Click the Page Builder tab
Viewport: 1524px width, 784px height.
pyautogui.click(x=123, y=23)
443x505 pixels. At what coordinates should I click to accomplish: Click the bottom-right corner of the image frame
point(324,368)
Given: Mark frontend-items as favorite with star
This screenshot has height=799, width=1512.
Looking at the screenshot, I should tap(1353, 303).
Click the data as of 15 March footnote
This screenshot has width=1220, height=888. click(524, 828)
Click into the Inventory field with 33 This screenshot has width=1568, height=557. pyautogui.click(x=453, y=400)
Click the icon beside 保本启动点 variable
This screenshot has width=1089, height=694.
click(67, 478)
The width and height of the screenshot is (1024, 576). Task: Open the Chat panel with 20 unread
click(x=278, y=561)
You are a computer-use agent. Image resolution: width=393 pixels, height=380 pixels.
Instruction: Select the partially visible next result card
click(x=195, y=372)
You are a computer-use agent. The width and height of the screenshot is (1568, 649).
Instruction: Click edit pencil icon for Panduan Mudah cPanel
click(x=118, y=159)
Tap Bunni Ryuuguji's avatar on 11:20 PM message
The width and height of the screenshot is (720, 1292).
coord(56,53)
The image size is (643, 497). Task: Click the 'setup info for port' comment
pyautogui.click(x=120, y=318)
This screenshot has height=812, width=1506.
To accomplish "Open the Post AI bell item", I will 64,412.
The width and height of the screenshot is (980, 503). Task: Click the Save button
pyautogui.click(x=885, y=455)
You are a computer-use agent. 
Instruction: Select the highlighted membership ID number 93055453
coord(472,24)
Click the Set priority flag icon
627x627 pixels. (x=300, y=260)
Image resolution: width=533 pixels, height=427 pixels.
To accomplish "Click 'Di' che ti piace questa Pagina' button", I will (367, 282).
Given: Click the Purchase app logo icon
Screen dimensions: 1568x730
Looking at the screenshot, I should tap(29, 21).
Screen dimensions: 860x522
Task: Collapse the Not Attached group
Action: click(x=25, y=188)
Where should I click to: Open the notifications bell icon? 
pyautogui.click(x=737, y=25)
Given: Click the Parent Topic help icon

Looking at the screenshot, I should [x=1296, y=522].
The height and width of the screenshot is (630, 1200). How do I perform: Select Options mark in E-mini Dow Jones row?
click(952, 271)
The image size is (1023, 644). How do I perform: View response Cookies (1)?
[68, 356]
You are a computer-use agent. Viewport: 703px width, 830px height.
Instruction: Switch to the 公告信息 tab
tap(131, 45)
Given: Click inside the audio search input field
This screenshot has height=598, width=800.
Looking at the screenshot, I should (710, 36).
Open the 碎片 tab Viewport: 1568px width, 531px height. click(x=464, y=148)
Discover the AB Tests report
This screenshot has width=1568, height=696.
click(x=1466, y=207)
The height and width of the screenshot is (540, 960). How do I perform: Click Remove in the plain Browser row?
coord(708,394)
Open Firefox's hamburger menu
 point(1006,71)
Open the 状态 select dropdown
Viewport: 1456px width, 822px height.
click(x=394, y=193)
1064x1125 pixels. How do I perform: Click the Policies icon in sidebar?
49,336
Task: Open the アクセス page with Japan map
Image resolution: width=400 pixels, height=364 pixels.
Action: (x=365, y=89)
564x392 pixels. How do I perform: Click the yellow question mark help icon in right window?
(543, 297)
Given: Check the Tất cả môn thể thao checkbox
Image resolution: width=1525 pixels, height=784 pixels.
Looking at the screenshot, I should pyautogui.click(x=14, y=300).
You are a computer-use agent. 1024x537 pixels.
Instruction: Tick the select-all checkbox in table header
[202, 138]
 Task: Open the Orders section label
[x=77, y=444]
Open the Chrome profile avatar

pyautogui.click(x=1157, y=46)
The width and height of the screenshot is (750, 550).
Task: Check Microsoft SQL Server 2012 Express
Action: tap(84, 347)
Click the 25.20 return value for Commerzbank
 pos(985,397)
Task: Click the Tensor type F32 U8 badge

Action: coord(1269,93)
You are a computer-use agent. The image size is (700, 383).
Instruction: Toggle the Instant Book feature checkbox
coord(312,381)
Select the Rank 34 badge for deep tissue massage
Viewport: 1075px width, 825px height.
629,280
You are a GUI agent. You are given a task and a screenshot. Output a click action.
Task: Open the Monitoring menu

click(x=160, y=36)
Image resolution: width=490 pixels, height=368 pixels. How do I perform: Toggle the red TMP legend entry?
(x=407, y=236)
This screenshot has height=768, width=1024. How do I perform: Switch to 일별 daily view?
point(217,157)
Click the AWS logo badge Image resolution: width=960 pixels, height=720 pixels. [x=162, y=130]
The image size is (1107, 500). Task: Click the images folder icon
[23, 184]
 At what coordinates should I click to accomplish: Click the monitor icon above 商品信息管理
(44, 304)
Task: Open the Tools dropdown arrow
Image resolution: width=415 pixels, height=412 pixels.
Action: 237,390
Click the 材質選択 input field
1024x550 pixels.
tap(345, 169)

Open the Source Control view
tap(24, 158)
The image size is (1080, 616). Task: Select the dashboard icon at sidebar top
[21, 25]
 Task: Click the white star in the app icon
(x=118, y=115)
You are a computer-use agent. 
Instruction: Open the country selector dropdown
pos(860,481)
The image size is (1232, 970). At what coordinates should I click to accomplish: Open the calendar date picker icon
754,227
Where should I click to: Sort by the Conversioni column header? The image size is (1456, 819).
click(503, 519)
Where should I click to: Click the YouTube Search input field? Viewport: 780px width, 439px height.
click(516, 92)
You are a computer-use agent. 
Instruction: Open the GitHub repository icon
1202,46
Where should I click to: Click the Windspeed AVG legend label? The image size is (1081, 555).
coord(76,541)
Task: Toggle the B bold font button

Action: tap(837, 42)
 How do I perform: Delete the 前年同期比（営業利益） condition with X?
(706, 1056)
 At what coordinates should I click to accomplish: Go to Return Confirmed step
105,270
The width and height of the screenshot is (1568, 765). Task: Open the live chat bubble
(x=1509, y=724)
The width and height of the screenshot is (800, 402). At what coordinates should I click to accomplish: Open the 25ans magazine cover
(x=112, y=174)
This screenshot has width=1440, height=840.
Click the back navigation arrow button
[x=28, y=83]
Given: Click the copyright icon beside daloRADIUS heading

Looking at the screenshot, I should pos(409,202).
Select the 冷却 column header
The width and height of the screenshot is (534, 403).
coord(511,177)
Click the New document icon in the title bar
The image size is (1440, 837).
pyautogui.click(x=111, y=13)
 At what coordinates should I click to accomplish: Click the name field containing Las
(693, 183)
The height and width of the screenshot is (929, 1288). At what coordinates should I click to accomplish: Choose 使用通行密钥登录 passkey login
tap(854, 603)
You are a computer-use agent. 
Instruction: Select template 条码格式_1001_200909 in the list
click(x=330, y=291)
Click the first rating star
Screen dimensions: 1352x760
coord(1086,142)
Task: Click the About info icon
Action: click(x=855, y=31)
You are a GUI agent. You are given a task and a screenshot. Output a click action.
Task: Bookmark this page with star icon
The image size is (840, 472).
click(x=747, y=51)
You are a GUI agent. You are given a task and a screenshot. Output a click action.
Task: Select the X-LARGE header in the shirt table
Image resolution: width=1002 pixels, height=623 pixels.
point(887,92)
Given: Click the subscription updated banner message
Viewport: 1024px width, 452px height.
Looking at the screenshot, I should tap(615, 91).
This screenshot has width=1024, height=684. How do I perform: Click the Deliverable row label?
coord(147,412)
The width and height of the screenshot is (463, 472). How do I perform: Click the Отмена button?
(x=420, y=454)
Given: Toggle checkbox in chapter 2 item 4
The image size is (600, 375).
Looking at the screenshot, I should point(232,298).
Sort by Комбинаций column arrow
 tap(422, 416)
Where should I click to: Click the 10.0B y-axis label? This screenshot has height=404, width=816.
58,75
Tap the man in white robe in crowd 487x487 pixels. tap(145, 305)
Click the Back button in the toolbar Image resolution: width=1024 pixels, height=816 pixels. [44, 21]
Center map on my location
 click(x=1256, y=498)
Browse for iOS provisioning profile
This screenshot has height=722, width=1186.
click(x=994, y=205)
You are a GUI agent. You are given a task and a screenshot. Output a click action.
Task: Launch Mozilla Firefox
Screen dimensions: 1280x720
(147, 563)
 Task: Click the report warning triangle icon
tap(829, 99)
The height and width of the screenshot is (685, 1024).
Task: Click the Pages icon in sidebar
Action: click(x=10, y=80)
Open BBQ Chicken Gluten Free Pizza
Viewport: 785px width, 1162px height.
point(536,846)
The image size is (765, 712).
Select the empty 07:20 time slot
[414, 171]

_WHAT THE EXERCISE ASKS_
Filter the listing above for lines with the word "message", and copy each one you find.

_YOUR RESPONSE_
Tap Bunni Ryuuguji's avatar on 11:20 PM message
Given: Click the subscription updated banner message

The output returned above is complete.